**WHAT IS EXPECTED**:
Beginning with the first line, please return the entries exactly through the line that contains "Click the Wikipedia", and leave out all later lines.

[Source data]
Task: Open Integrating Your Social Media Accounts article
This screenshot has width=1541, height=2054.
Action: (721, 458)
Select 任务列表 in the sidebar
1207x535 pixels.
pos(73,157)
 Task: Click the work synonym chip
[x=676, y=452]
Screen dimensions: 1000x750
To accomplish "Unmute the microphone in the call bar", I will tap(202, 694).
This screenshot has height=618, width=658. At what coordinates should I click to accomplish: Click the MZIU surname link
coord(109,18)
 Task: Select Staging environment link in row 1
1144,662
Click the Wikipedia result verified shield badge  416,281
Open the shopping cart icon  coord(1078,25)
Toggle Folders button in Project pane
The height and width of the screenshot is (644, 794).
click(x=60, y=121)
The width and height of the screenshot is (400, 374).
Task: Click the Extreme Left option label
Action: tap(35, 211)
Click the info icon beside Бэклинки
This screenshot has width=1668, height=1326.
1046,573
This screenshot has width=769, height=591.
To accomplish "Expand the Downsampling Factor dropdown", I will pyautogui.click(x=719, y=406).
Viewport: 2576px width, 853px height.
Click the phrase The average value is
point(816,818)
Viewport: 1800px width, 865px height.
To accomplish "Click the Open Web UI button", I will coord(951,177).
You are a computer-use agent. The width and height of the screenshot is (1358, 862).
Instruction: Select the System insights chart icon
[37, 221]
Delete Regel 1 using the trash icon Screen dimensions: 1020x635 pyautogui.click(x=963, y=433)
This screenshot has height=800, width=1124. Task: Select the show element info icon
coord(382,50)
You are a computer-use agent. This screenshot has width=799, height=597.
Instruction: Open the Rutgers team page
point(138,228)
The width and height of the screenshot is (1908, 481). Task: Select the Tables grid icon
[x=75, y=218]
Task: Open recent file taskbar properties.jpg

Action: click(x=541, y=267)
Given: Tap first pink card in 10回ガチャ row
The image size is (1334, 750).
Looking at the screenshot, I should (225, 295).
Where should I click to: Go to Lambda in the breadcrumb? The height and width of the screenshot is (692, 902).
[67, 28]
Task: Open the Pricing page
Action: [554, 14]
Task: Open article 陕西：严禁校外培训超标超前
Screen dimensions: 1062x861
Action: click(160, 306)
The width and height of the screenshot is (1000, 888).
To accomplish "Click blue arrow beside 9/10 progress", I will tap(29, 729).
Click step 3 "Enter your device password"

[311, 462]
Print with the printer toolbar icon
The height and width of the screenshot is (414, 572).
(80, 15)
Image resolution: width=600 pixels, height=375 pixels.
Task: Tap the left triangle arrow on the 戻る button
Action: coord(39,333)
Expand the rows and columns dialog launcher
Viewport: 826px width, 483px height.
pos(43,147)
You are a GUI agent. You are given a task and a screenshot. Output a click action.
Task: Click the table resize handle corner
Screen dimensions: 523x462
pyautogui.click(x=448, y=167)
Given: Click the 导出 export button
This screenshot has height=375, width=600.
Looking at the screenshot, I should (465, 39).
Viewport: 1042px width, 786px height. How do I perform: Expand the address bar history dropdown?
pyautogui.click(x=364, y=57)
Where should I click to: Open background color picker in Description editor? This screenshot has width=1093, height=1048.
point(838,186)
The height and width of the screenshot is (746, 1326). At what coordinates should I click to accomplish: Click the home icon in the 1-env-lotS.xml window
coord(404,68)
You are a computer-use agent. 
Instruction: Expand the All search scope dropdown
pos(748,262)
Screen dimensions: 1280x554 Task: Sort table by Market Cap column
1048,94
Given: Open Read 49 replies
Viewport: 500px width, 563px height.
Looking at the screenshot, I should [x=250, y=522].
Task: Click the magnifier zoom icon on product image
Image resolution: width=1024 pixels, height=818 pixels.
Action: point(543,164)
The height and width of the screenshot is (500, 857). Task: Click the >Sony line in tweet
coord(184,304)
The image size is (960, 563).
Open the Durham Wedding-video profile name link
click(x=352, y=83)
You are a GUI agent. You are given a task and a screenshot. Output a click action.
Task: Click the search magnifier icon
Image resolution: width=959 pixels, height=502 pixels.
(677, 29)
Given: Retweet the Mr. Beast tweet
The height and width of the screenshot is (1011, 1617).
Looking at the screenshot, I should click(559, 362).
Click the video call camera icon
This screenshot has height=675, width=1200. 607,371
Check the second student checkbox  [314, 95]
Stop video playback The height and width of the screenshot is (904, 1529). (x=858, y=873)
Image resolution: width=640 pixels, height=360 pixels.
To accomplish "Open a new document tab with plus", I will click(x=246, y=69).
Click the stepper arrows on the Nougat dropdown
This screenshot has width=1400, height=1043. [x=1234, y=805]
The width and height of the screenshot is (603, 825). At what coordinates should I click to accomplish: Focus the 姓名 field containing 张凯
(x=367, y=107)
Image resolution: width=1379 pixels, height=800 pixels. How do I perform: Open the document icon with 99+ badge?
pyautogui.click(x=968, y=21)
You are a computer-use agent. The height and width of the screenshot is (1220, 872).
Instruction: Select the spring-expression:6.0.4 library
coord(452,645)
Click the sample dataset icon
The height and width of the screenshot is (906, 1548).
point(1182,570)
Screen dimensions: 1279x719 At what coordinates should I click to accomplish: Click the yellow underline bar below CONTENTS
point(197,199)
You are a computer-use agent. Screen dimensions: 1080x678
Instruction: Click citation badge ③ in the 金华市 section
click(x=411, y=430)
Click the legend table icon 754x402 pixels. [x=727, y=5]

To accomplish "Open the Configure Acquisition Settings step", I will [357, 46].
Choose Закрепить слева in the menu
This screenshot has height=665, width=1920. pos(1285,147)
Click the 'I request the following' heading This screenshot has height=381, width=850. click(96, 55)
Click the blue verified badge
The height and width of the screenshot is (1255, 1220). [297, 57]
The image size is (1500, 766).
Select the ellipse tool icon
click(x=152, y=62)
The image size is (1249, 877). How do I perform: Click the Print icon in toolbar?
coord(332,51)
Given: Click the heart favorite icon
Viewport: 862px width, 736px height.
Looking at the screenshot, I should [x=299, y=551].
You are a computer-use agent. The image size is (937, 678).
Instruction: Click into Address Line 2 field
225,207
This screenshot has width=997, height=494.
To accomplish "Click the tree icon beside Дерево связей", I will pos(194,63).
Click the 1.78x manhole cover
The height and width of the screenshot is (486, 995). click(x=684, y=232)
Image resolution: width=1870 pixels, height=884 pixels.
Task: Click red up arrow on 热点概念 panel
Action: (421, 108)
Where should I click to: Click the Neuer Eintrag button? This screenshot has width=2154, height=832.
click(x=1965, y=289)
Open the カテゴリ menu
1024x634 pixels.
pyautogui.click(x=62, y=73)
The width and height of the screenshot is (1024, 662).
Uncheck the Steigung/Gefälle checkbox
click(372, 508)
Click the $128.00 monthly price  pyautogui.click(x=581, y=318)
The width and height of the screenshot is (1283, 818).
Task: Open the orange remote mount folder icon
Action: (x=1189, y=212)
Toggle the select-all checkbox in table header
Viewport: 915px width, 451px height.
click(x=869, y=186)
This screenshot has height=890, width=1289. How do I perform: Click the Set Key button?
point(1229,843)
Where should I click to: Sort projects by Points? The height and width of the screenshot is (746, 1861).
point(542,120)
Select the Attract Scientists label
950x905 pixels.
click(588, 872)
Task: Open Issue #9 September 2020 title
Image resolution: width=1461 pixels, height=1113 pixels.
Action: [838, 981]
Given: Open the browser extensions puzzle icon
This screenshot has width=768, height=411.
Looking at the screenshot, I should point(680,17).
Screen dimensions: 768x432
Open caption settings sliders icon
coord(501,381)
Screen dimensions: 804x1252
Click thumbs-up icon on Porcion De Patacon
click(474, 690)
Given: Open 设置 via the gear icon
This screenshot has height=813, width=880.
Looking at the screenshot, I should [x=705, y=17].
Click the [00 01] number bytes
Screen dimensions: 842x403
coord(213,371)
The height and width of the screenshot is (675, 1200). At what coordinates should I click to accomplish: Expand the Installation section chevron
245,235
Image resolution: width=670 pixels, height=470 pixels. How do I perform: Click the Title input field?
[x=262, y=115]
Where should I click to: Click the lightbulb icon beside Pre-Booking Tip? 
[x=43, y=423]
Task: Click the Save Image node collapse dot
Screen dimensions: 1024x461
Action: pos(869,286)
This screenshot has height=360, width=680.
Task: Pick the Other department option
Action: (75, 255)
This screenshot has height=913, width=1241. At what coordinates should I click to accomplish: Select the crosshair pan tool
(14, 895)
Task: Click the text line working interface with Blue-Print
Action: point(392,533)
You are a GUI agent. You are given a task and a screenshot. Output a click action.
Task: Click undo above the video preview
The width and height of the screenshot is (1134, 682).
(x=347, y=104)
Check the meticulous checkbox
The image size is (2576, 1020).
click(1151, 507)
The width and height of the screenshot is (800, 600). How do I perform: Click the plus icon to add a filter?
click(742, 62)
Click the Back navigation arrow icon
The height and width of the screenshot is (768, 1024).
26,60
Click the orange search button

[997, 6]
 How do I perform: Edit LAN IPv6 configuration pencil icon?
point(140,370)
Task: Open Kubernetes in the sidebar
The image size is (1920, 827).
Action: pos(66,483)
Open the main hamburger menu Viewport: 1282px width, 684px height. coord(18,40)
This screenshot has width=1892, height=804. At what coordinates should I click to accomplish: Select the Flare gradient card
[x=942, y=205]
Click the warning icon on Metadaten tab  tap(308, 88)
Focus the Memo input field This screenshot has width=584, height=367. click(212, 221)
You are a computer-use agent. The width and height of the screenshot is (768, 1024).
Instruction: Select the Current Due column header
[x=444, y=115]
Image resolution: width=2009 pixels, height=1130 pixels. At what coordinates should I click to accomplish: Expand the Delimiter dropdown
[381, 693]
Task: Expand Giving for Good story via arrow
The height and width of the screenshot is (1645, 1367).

**WRITTEN SOLUTION**:
Task: Open Integrating Your Social Media Accounts article
This screenshot has width=1541, height=2054.
Action: (721, 458)
Select 任务列表 in the sidebar
1207x535 pixels.
pos(73,157)
 Task: Click the work synonym chip
[x=676, y=452]
Screen dimensions: 1000x750
To accomplish "Unmute the microphone in the call bar", I will tap(202, 694).
This screenshot has height=618, width=658. At what coordinates should I click to accomplish: Click the MZIU surname link
coord(109,18)
 Task: Select Staging environment link in row 1
1144,662
Click the Wikipedia result verified shield badge  416,281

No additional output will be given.